ISLAMABAD:Finance Minister Muhammad Aurangzeb said that three bilateral creditors had agreed to roll over the $12 billion debt for one year, as the International Monetary Fund (IMF) is likely to approve Pakistan’s $7 billion bailout package on the 28th of this month.
There was no delay in the IMF Executive Board meeting, which is going to take place by the end of this month to approve the $7 billion Extended Fund Facility, Aurangzeb said, while talking to reporters after a meeting of the Senate Standing Committee on Finance.
The Executive Board is scheduled to meet on August 28th to approve the $7 billion package, according to government officials. The development marks an end to the uncertainty over the timing of the Executive Board meeting, which was contingent upon the rollover of debts by Pakistan’s three traditional creditors.
Aurangzeb said that the $12 billion cash deposits by China, Saudi Arabia and the United Arab Emirates (UAE) would be rolled over for one year, like last time. Earlier, he had said that the IMF had asked for the rollover for three to five years before the Executive Board meeting.

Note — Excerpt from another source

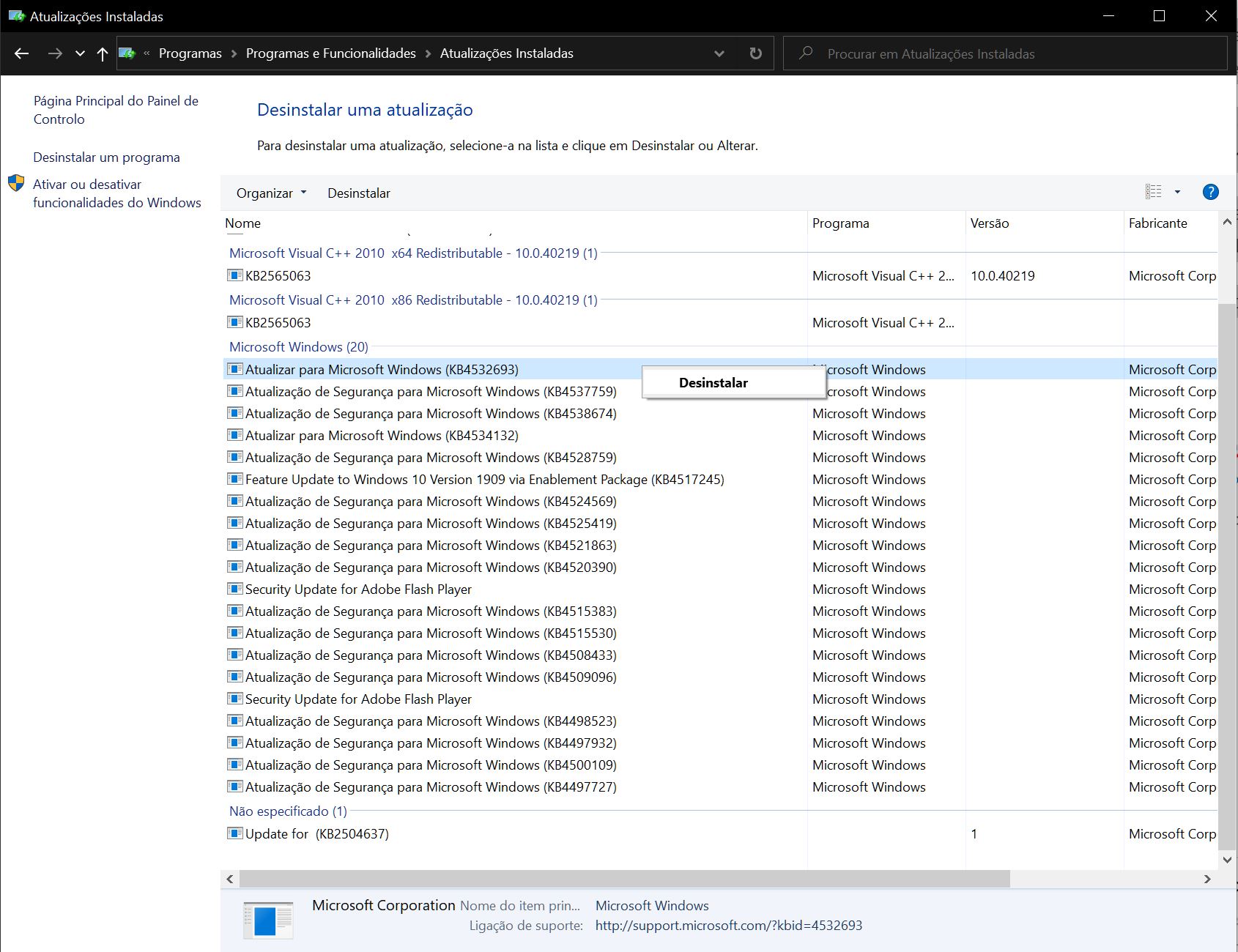Viewport: 1238px width, 952px height.
Task: Open the Organizar dropdown menu
Action: 271,193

However, he clarified that the requirement was to secure the rollover for one year but the government was trying to have these rollovers for three to five years. He added that the three bilateral creditors had agreed to roll the loans over on the existing terms and conditions.
The IMF had announced a staff-level agreement for the $7 billion last month subject to the approval of the Executive Board and securing financing commitments from the bilateral and multilateral creditors.
The finance minister said that there was no point in asking for an increase in the interest rates on these loans when the country’s foreign exchange reserves had strengthened compared to a year ago. The IMF, he added, had identified only a $3-5 billion financing gap over the three-year programme period, which was quite manageable.
“Pakistan has also received an offer from a foreign commercial bank but we are waiting for the IMF Board approval to ask the lender to cut the offered interest rates,” said Aurangzeb. The offer had come from a non-Gulf and non-Chinese commercial bank, he added, without disclosing the name.